What are the most pressing challenges of governments in the second half of 2020? We have asked 700 selected politicians and public servants at the national and local levels in our network to participate in a survey. The following four insights drawn from our network’s responses reveal an interesting prioritisation of topics.
1. Solving budgetary problems and creating jobs will continue to keep governments occupied in 2020
It is obvious that the Covid-19 pandemic and its secondary effects have harmed the business sector. This does not only negatively affect employment numbers, but also governments’ tax income and subsequently budgets on all levels. Thus, mayors, elected politicians as well as civil servants are working to reduce the negative effects on budgets and government services. Additionally, finding ways to stimulate local, regional and national economies and to help businesses to create new jobs are on top of governments’ agendas. These efforts will continue for the rest of the year and will remain on political agendas in 2020.

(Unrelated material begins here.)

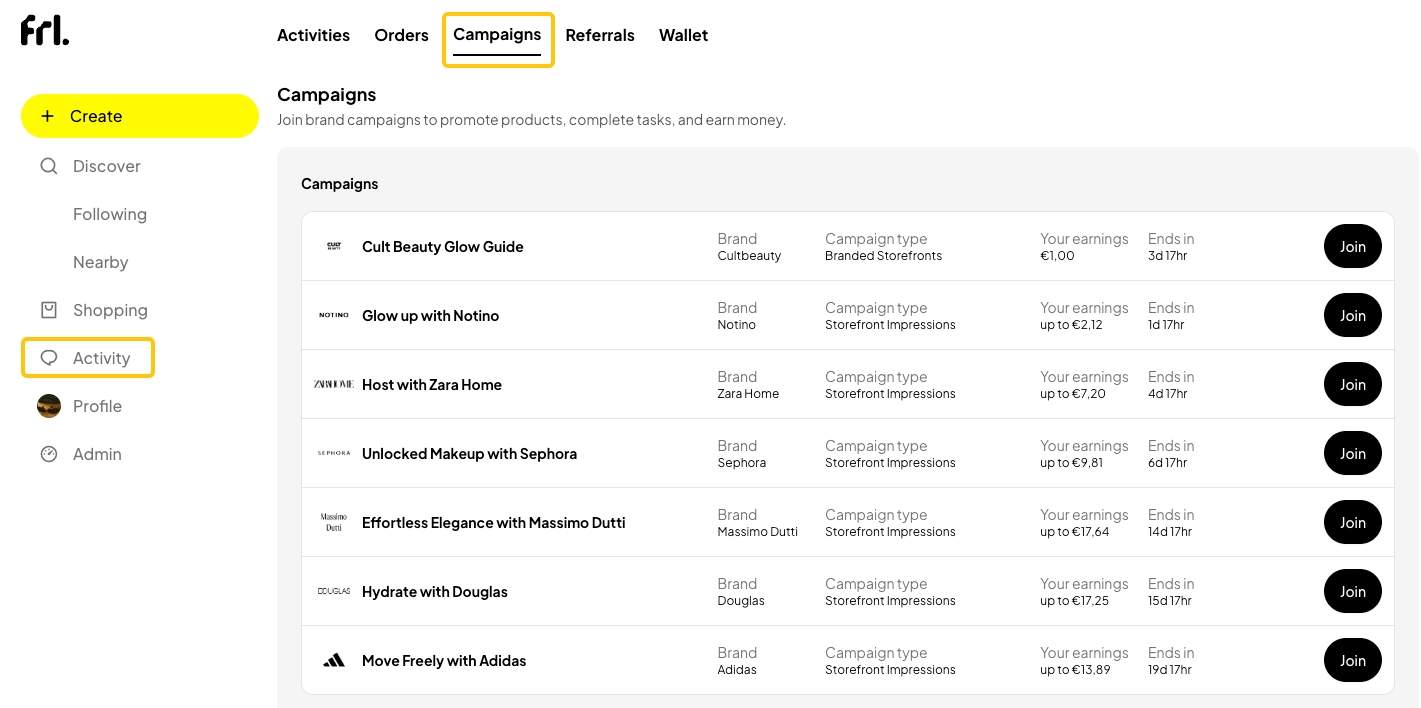Click the Admin gauge icon in sidebar

coord(48,454)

2. Apart from mitigating the effects of the coronavirus crisis, politicians and civil servants disagree on what other policy areas will keep governments busy in 2020
Besides budget and jobs, there is no consensus between politicians and civil servants about the other pressing issues which will keep governments busy in the second half of 2020. On the one hand, politicians anticipate that health and care issues will remain at the top of their agenda. On the other hand, public servants foresee their focus on digitalisation and climate change. One could argue that this directly reflects the work environments of the two groups: whereas politicians think about how they can make systems (e.g. health and care) more resilient for future crises, civil servants are more focused on how (their) daily work will be digitalised and which measures need to be implemented.

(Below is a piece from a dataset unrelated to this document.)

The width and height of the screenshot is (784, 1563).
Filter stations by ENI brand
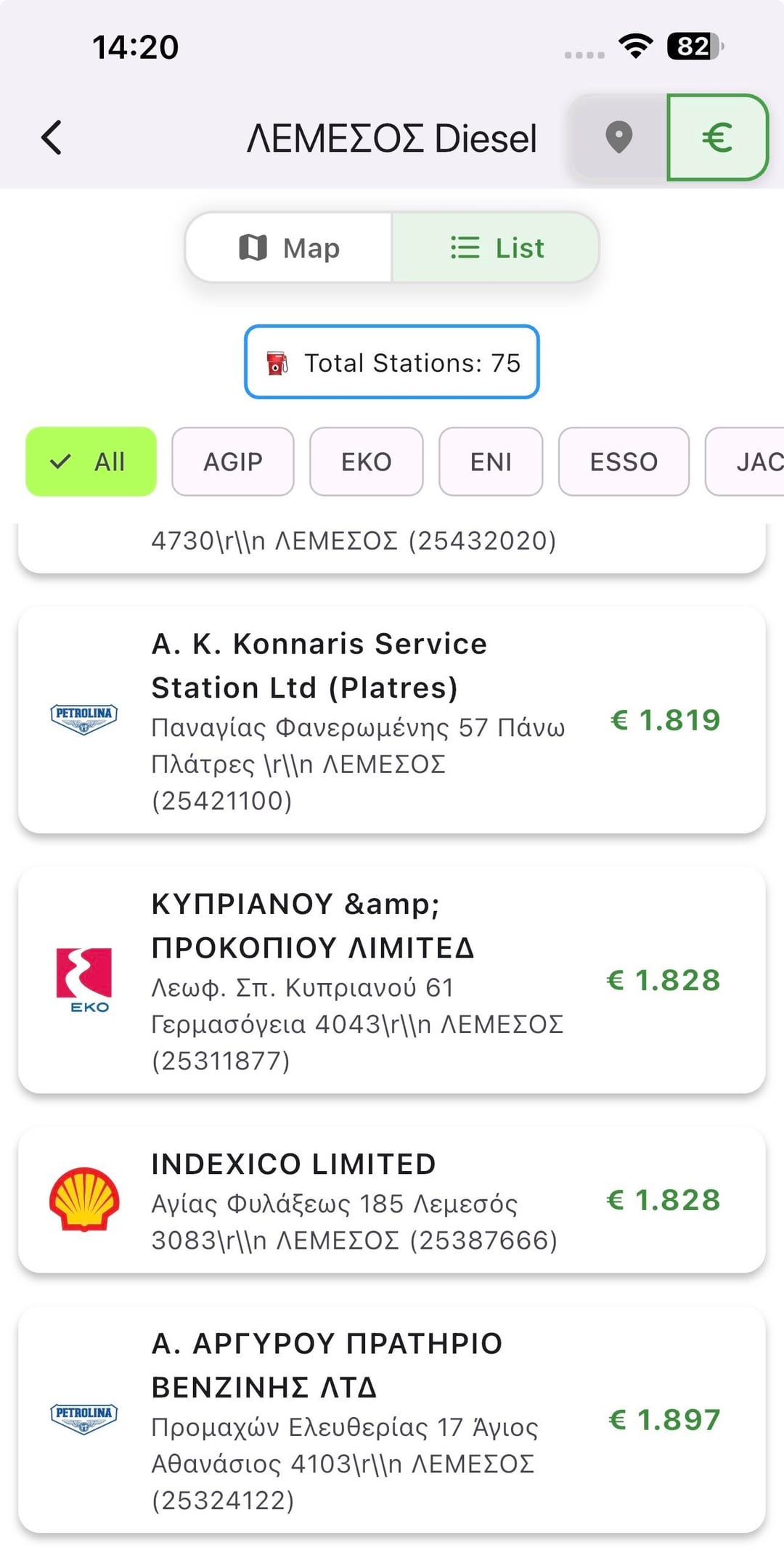[491, 462]
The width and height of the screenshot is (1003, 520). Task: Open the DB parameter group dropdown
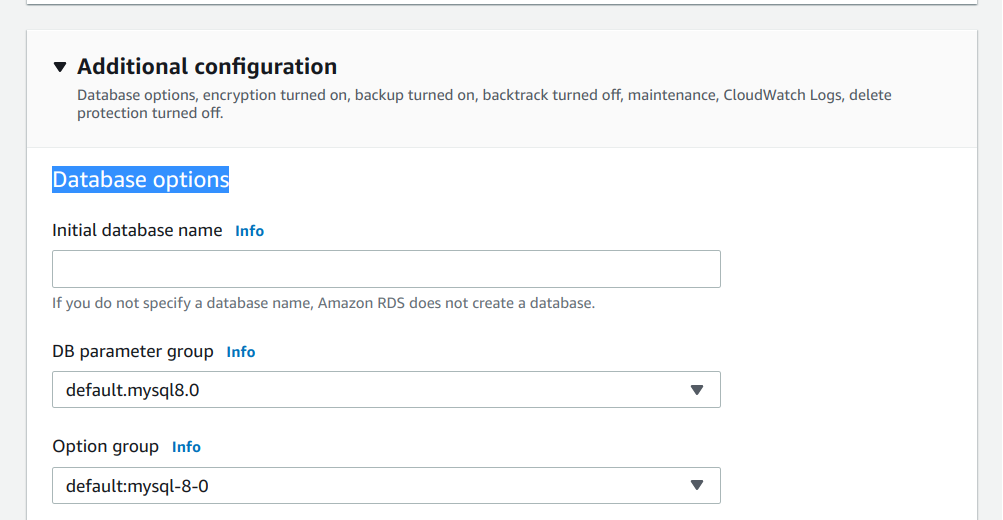click(386, 390)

3. Politicians feel better equipped than civil servants to tackle pressing issues
Only one quarter of civil servants believe they have the necessary resources to tackle the most urgent policy matters in the second half of 2020. Apart from more financial resources and better infrastructure, they ask for new ways of bringing expertise and knowledge into governments (e.g. cooperations with other governments, citizens, scientists). Contrary to this, almost half of the surveyed politicians believe they have the necessary resources to tackle the most relevant policy challenges in 2020.
4. Both politicians and civil servants want to learn from other governments how to tackle the climate crisis.

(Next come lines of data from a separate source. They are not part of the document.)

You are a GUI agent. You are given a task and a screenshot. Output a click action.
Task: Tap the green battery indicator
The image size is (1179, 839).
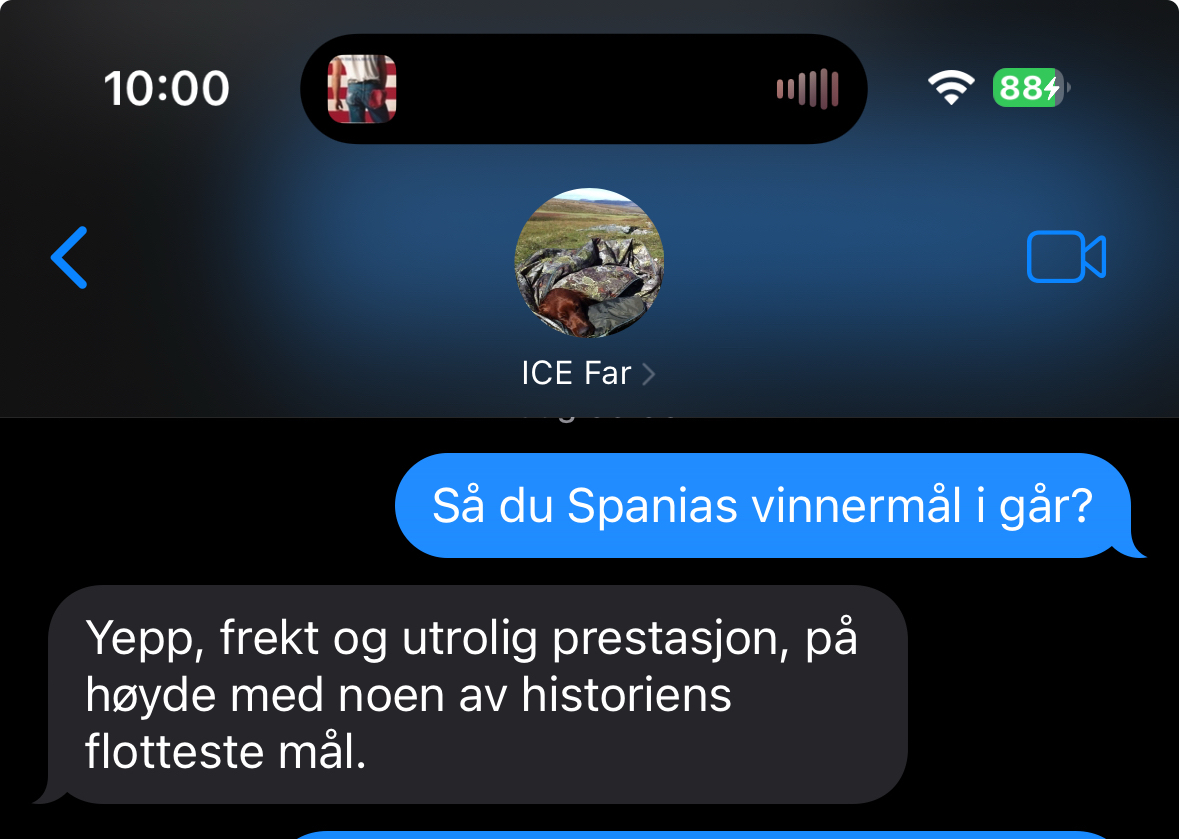(x=1031, y=88)
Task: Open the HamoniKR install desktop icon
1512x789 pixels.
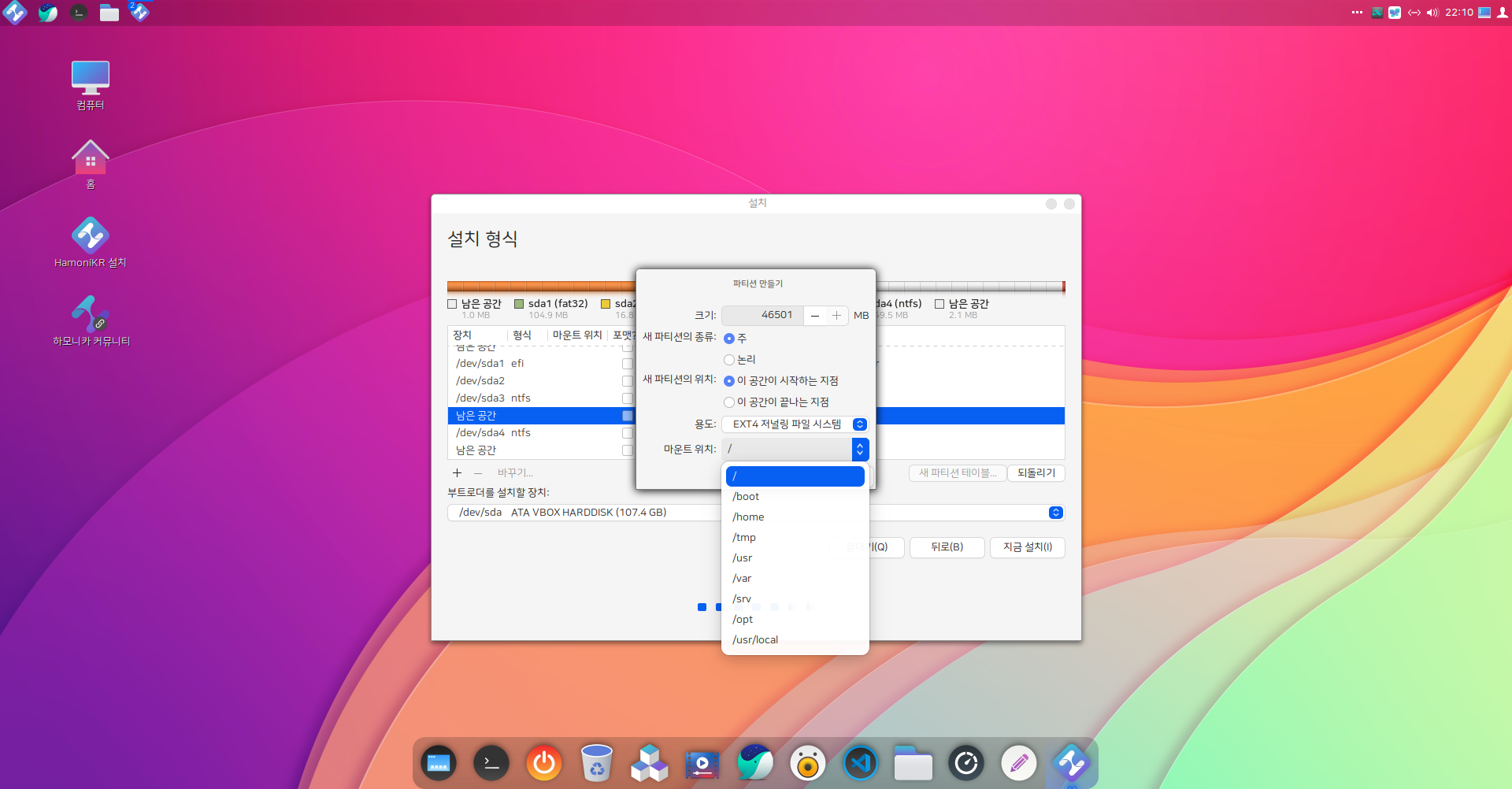Action: (90, 236)
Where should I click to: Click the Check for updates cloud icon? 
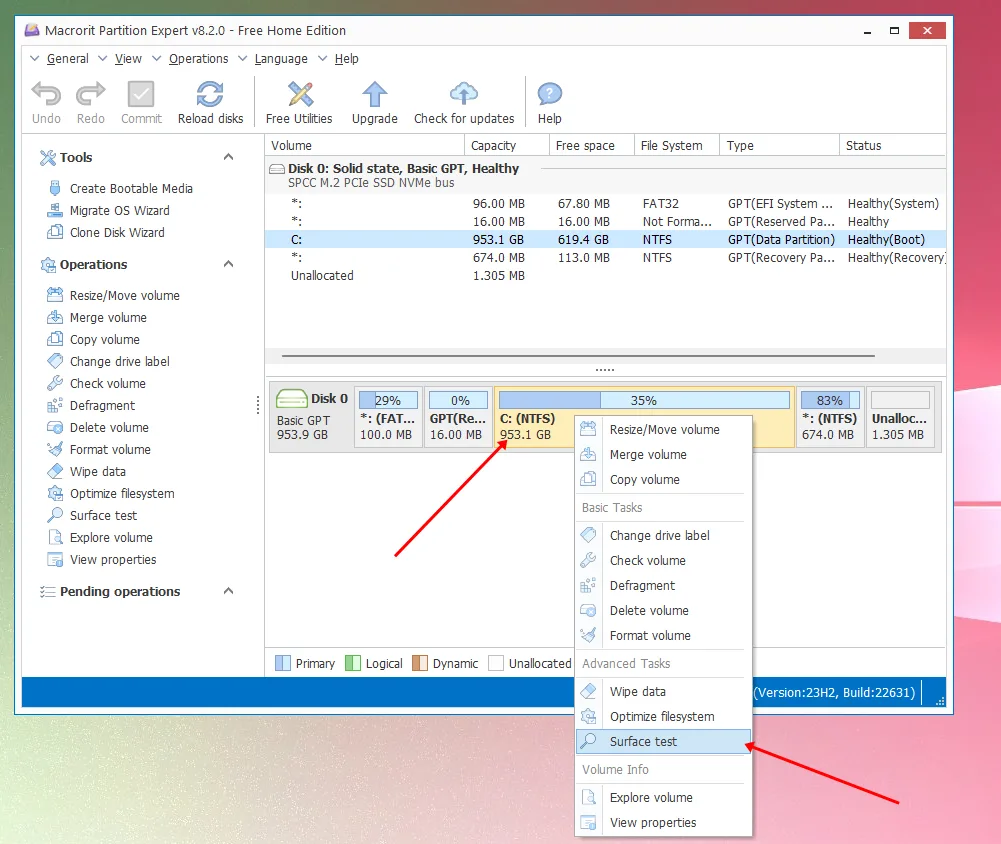[x=464, y=95]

Again, there is no full consensus among politicians and civil servants regarding the policy areas for which they want to learn from other governments. Whereas politicians concentrate on education and climate change policies, civil servants want to learn about digitalisation and how other governments intend to reach climate goals. It seems that climate change continues to be a top priority for governments and the coronavirus crisis only partially shifts awareness from respective projects and policies.